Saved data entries
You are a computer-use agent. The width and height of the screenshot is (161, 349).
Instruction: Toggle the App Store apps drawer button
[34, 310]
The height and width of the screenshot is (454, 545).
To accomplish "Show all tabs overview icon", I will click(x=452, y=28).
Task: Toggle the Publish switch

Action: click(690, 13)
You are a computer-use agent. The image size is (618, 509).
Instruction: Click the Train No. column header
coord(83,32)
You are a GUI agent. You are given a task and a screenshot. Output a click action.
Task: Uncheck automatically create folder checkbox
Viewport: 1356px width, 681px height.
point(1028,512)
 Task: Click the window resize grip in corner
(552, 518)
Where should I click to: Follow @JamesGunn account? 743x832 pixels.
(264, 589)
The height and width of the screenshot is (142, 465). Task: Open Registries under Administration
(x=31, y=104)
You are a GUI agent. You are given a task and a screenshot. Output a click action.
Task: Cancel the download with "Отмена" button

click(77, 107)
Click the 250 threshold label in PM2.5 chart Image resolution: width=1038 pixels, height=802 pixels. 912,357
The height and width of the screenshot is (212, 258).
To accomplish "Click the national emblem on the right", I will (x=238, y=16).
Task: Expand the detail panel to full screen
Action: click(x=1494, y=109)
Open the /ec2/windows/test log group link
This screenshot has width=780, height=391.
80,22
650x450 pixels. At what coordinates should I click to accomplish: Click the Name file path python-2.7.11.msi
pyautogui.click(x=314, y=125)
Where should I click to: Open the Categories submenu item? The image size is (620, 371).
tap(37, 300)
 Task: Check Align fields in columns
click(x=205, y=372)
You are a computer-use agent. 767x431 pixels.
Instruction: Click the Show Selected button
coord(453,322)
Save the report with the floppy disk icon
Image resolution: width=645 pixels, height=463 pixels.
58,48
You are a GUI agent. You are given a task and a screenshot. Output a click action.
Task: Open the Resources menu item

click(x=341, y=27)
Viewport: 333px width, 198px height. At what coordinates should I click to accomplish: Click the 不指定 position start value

■ REQUIRED ACTION ■
Using the data above, work out how many lines include the word "computer" and give only that number.

■ EXERCISE RESULT ■
3